**Aim of the exercise**
Write each line below back out exactly, omitting its pictures.

**Task inputs**
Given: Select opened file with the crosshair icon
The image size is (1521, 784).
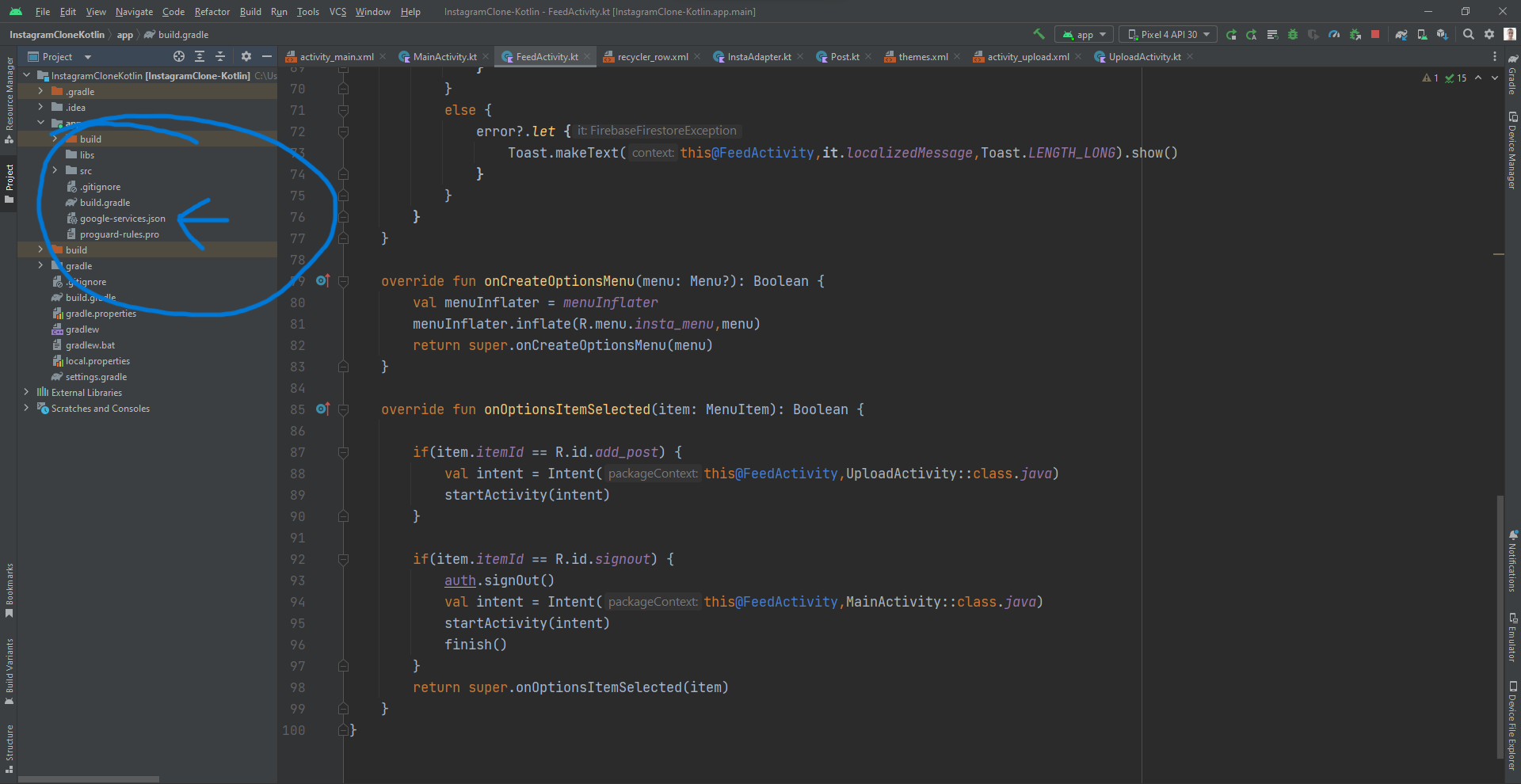Looking at the screenshot, I should pos(179,57).
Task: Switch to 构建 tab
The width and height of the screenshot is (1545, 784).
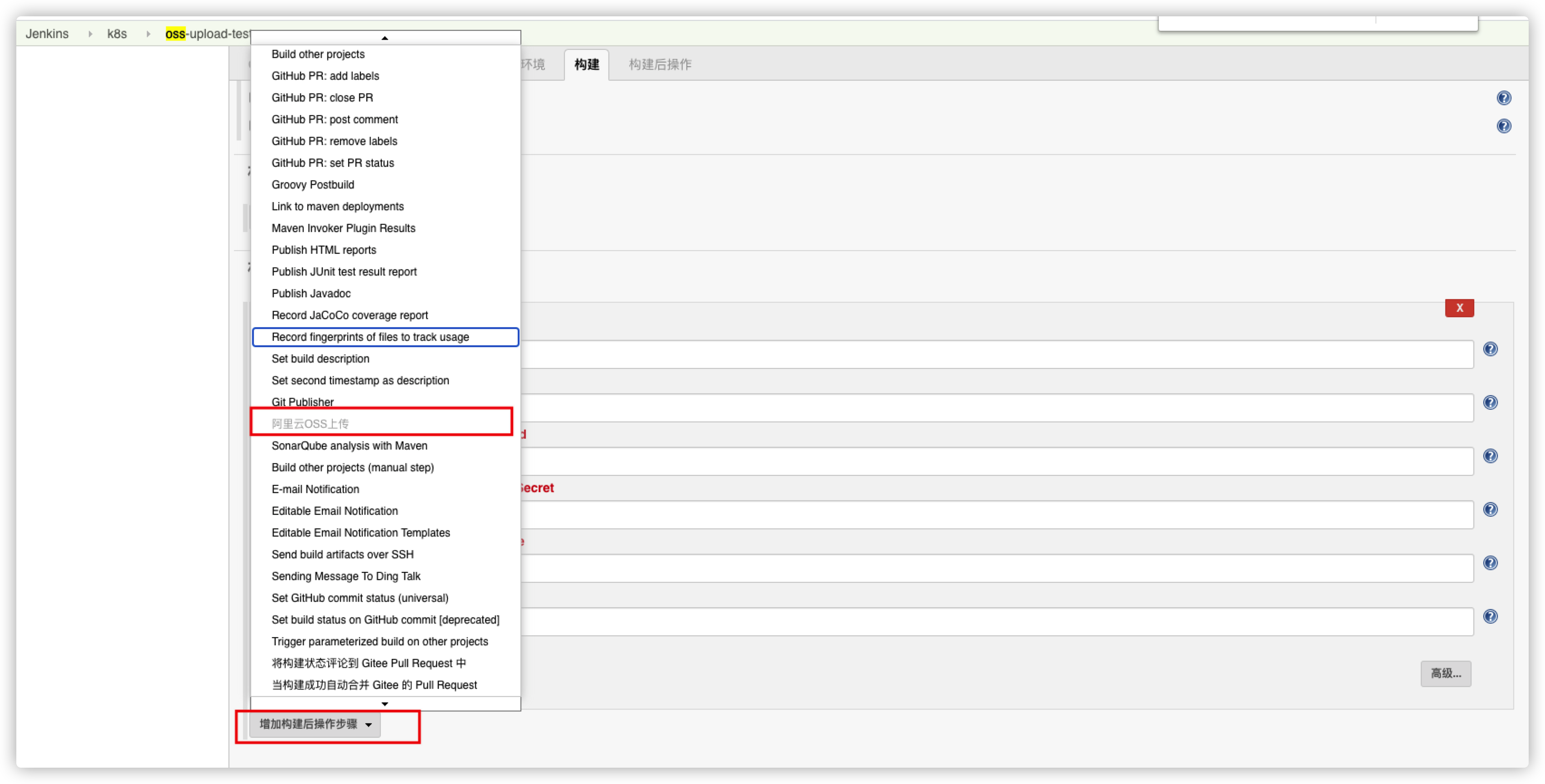Action: click(x=586, y=64)
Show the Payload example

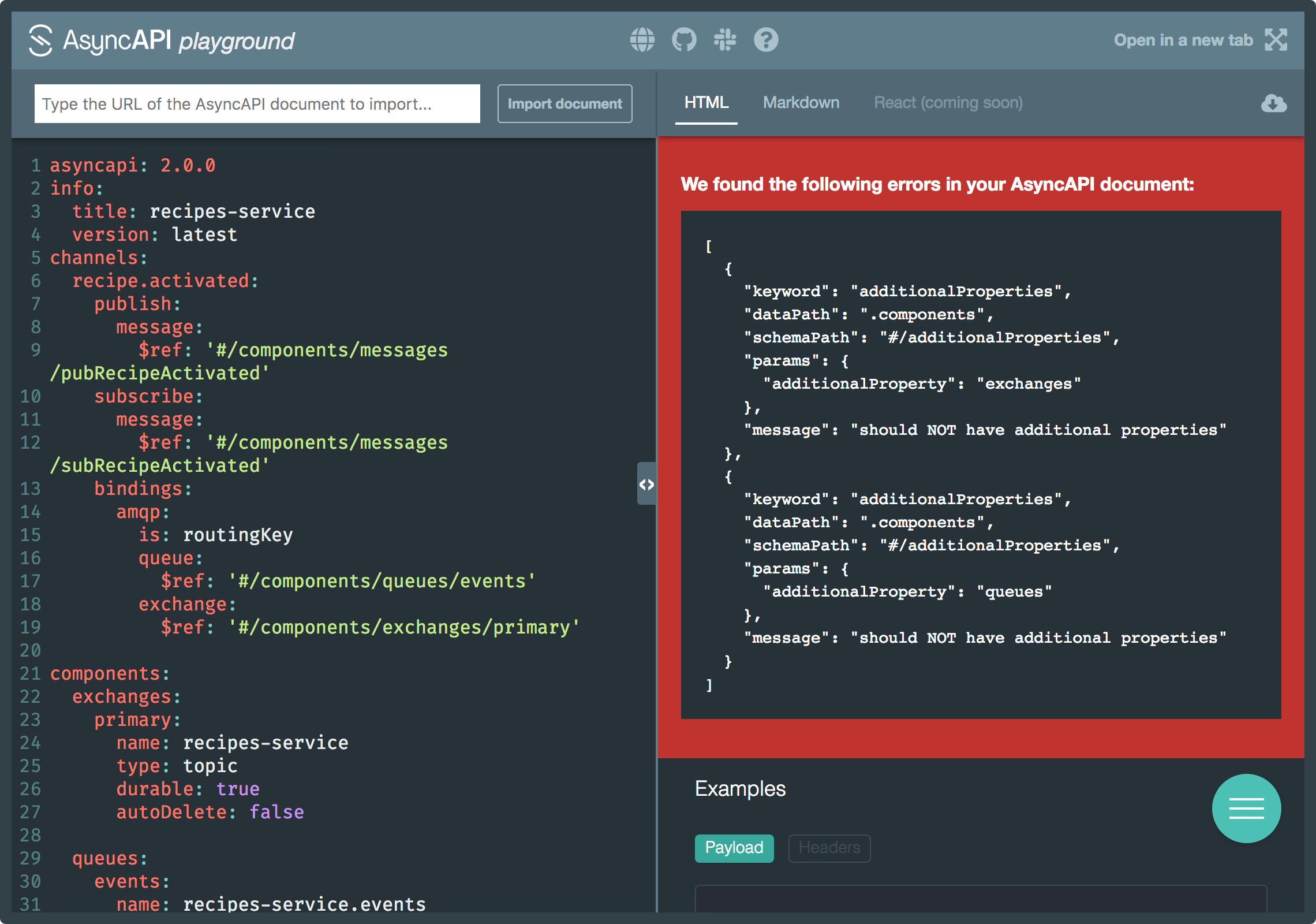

**Output for this task**
Given: Select opened file with the crosshair icon
The image size is (1521, 784).
Looking at the screenshot, I should pos(179,57).
Task: Switch to 构建 tab
The width and height of the screenshot is (1545, 784).
Action: click(x=586, y=64)
Show the Payload example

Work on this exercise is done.